DATA SHOWN
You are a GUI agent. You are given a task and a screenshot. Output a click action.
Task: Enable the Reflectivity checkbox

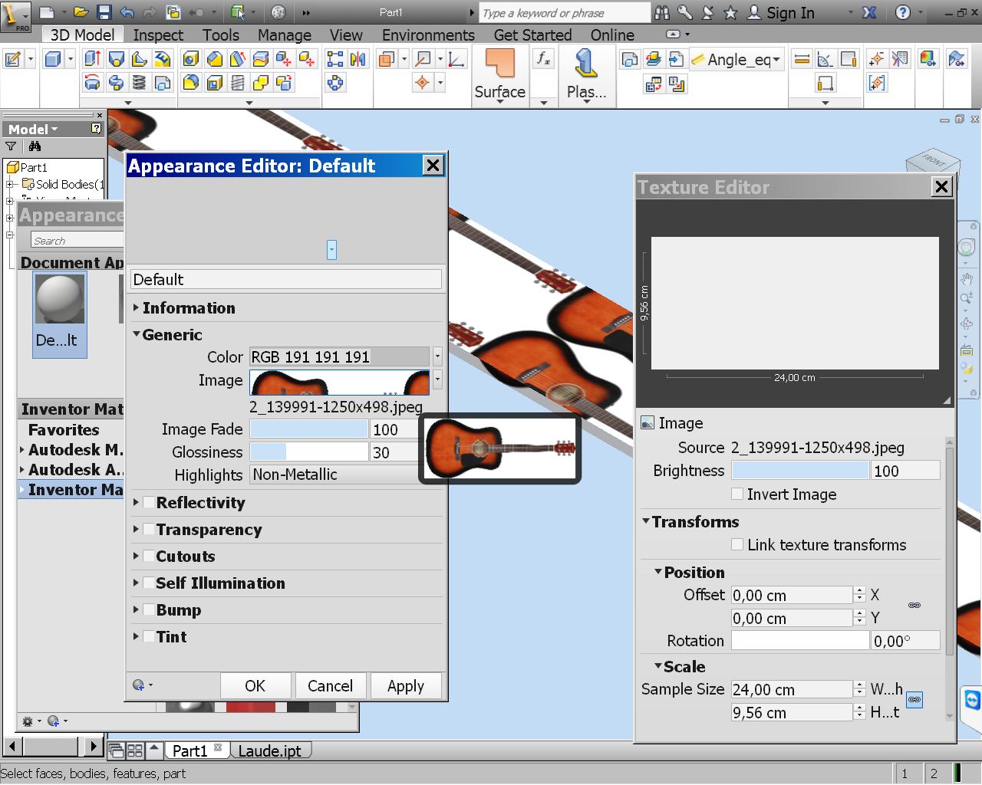pyautogui.click(x=147, y=503)
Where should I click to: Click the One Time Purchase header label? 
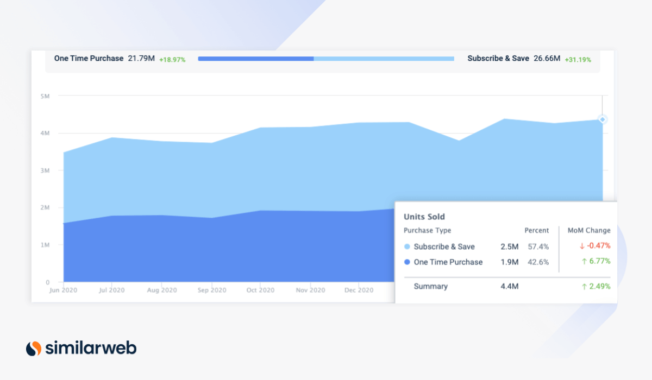click(x=89, y=58)
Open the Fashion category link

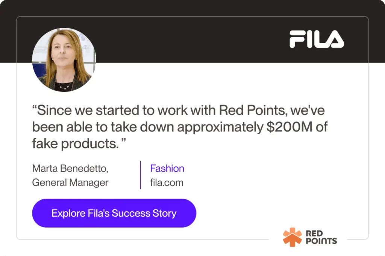click(167, 168)
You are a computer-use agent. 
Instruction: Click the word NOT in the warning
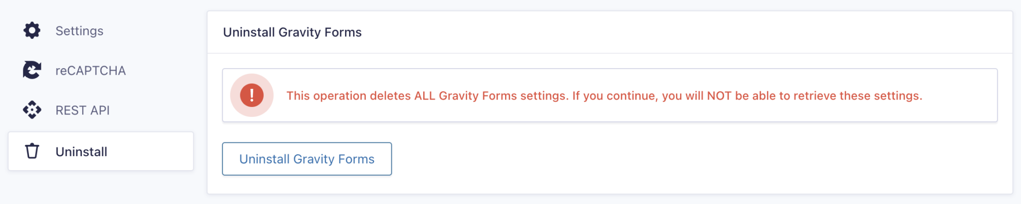[x=719, y=96]
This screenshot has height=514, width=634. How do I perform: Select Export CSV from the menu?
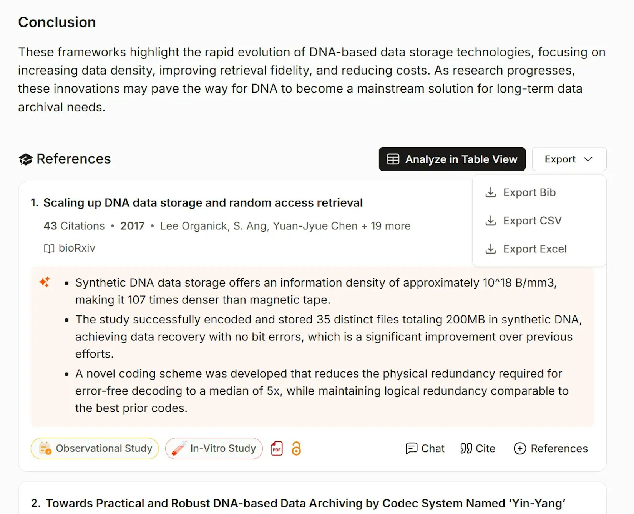click(x=532, y=221)
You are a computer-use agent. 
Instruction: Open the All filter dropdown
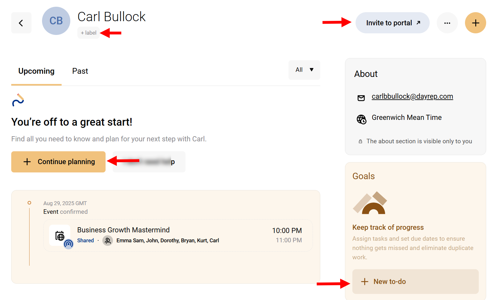(x=304, y=70)
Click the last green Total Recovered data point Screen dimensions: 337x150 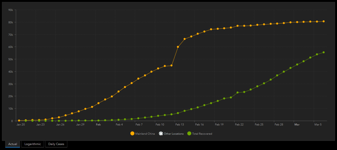point(324,52)
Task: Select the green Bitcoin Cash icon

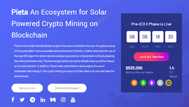Action: 143,83
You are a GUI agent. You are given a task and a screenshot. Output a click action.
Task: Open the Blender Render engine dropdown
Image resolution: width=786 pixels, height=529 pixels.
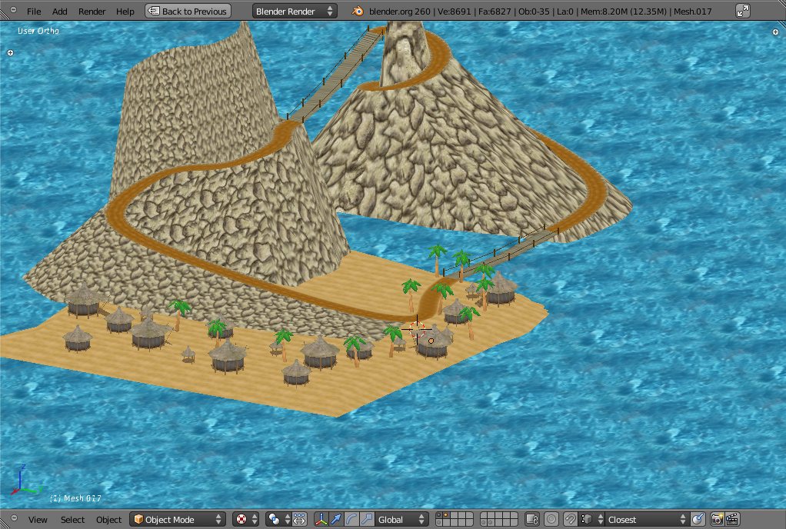pos(295,12)
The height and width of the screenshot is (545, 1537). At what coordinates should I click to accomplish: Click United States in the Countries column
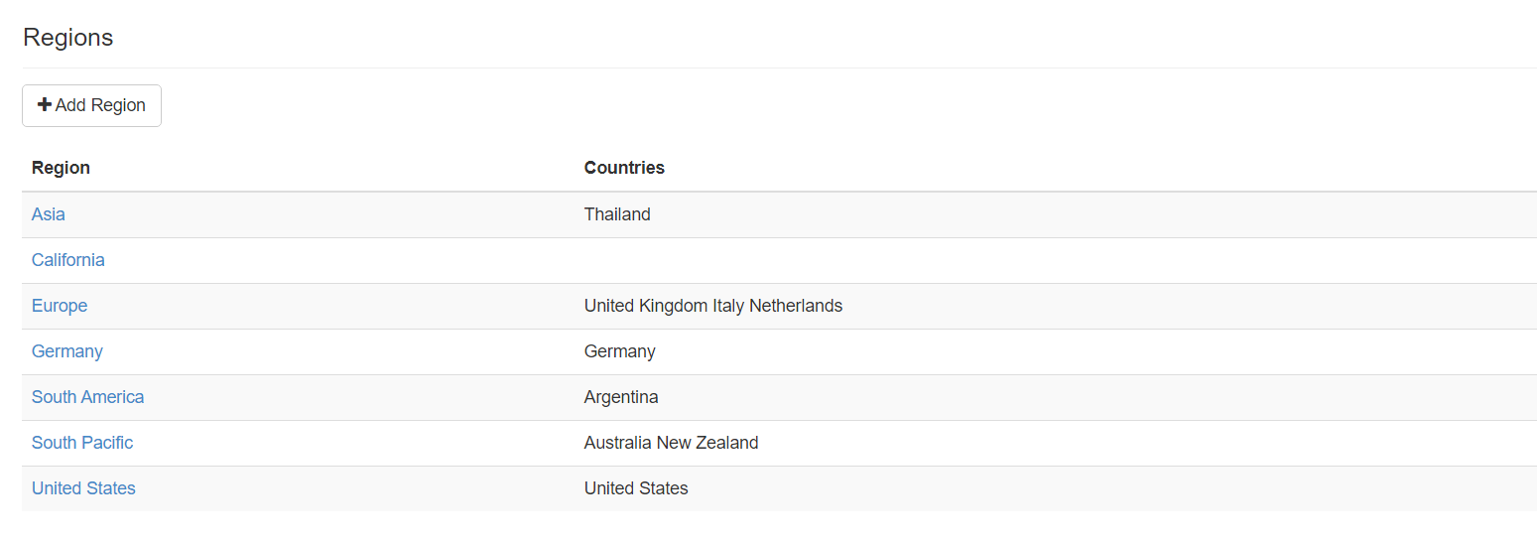(636, 488)
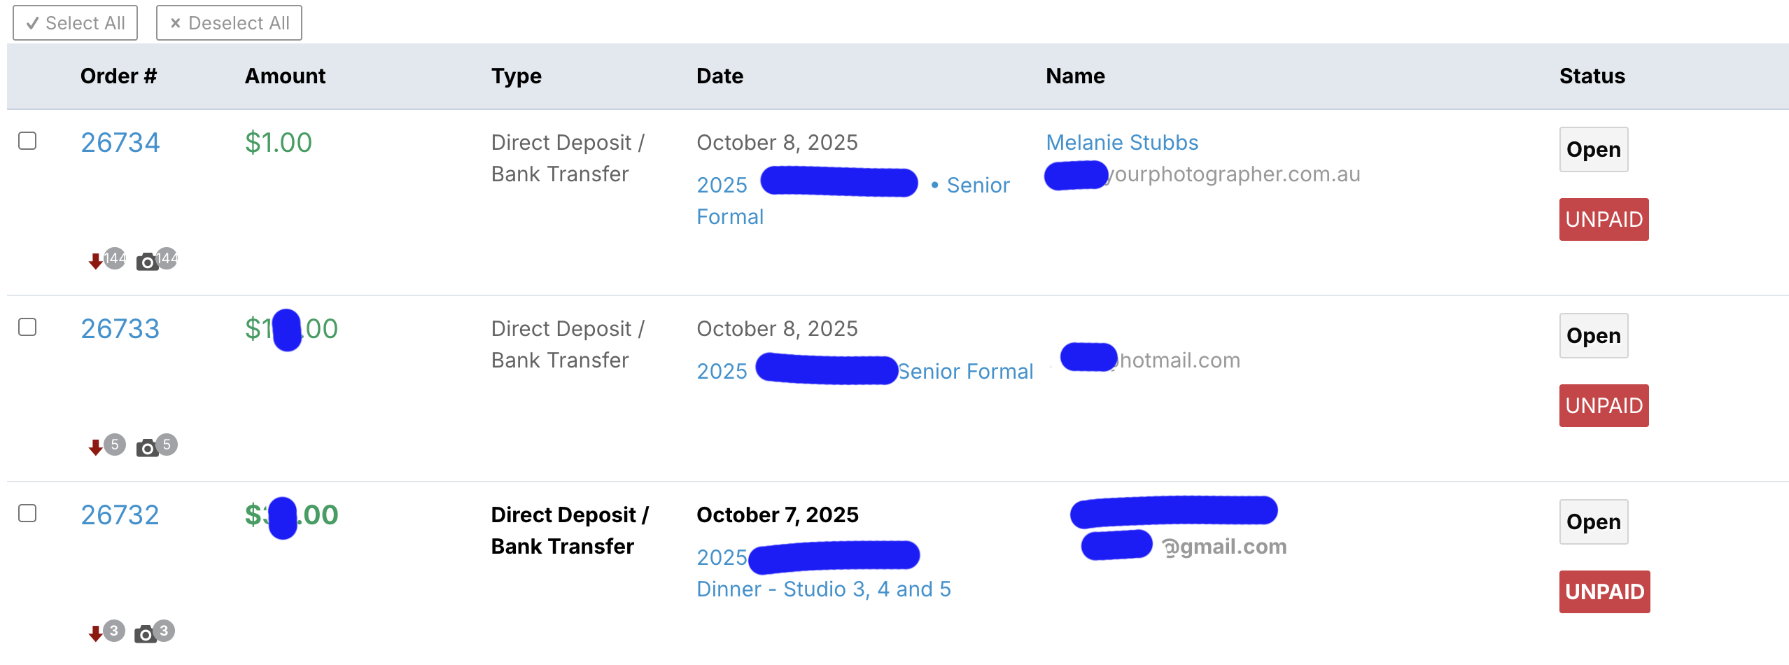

REQUIRED ACTION
Word for word, retype the lines from the one with "Task: Select the green Bitcoin Cash icon" through the final line of the data, both included. No pictures belong in the copy.

ANSWER FOR THIS EXERCISE
Task: Select the green Bitcoin Cash icon

Action: 143,83
You are a GUI agent. You are given a task and a screenshot. Output a click action.
Task: Open the Blender Render engine dropdown
Image resolution: width=786 pixels, height=529 pixels.
pos(295,12)
The height and width of the screenshot is (545, 1537). At what coordinates should I click to accomplish: Click United States in the Countries column
(636, 488)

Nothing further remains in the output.